* _Requirement_
How many lines in the items below contain the string "folder"? Case counts, and the answer should be only the number.
☆ ☆ ☆ ☆
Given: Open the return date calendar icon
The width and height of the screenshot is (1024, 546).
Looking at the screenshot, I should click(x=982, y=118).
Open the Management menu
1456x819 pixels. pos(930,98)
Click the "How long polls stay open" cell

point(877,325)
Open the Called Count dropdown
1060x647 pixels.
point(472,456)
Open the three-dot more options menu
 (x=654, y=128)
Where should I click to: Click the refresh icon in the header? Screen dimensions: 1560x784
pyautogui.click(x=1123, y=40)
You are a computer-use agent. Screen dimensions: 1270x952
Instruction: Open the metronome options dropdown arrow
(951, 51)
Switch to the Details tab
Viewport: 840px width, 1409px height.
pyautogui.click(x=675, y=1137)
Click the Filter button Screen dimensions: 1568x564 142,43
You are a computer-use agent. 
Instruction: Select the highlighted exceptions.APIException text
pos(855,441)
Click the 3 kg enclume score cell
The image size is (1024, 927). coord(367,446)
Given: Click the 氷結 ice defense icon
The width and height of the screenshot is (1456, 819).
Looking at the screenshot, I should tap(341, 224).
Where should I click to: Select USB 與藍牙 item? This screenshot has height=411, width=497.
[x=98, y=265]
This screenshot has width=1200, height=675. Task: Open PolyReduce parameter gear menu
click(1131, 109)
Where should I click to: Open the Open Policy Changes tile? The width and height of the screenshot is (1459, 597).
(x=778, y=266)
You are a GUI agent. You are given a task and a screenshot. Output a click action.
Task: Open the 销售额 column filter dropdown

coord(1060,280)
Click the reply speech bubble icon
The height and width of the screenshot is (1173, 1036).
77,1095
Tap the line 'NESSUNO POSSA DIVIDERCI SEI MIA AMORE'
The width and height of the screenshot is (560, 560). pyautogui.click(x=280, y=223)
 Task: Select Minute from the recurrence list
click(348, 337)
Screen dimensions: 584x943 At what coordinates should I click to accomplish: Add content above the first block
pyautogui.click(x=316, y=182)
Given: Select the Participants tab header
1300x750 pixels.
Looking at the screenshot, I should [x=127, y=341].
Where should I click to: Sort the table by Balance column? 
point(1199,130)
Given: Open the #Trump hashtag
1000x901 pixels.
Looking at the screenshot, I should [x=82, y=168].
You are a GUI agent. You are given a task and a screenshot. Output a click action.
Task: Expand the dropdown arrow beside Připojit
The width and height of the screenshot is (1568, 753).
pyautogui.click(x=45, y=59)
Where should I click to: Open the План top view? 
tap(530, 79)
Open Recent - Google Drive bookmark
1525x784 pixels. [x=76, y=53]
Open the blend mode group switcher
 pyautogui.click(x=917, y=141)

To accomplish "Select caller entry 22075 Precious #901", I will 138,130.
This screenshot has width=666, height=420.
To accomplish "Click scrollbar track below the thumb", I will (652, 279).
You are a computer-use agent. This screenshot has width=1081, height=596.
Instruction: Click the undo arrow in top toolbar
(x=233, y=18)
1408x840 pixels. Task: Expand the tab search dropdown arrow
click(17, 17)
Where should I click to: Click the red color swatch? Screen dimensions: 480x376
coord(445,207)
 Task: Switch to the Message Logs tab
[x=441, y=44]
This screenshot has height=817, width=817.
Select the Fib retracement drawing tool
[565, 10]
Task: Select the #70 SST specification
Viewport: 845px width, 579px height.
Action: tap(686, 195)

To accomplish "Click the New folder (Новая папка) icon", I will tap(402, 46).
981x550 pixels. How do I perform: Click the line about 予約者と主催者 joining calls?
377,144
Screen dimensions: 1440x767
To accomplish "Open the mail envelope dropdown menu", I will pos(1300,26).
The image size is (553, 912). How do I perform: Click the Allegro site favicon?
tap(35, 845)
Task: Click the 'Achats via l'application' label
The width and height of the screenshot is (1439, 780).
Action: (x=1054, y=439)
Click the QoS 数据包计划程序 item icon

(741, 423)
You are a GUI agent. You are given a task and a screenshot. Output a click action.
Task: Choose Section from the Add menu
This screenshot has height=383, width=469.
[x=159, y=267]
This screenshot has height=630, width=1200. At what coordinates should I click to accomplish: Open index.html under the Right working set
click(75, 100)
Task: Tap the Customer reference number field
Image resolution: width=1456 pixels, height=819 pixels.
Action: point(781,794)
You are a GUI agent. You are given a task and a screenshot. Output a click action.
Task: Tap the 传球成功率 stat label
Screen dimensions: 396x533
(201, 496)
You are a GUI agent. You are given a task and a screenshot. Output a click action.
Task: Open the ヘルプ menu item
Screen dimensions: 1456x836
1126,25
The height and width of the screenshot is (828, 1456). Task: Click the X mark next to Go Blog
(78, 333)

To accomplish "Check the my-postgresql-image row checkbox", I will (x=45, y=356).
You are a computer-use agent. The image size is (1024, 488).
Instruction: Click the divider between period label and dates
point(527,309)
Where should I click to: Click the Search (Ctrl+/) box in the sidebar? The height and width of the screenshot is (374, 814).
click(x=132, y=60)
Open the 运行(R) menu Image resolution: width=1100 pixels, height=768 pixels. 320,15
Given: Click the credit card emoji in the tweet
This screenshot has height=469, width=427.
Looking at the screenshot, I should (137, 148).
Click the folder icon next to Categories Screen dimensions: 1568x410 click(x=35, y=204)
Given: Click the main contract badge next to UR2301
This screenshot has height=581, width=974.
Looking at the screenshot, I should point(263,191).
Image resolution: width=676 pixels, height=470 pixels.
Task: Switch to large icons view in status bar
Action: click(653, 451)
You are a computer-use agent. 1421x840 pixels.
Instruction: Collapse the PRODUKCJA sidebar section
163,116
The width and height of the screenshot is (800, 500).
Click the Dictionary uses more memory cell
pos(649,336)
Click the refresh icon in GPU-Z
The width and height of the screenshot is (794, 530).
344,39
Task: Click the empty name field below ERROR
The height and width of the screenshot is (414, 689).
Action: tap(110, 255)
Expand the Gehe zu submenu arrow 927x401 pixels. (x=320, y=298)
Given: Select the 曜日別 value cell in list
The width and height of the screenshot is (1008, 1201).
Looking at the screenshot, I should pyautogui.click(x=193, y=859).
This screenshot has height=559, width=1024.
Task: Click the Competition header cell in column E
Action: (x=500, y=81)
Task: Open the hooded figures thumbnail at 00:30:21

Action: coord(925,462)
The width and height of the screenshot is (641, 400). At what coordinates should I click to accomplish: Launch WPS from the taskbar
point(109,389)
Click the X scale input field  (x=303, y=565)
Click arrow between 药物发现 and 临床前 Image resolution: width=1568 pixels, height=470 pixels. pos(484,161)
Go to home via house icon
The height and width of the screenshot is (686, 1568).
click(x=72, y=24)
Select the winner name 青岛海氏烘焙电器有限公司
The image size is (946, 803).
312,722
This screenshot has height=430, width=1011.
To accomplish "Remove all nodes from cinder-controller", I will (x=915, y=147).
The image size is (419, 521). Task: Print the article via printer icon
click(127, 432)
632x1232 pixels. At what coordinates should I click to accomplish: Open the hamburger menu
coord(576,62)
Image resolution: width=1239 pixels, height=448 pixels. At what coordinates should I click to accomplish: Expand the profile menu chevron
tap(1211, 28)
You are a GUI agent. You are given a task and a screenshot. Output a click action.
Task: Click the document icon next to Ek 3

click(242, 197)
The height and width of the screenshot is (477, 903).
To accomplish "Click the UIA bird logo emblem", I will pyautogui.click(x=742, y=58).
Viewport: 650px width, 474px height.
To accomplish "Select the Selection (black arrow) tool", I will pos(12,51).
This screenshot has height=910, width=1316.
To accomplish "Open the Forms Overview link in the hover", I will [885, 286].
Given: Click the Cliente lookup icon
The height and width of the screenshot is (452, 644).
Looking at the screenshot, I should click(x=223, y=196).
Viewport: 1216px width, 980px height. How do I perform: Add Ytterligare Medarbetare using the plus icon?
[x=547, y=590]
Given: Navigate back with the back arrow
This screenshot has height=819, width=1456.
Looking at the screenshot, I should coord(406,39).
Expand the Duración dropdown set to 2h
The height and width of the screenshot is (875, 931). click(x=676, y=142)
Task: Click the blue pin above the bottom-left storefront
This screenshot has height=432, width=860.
☆ ☆ ☆ ☆
* _Reply to the exercise_
2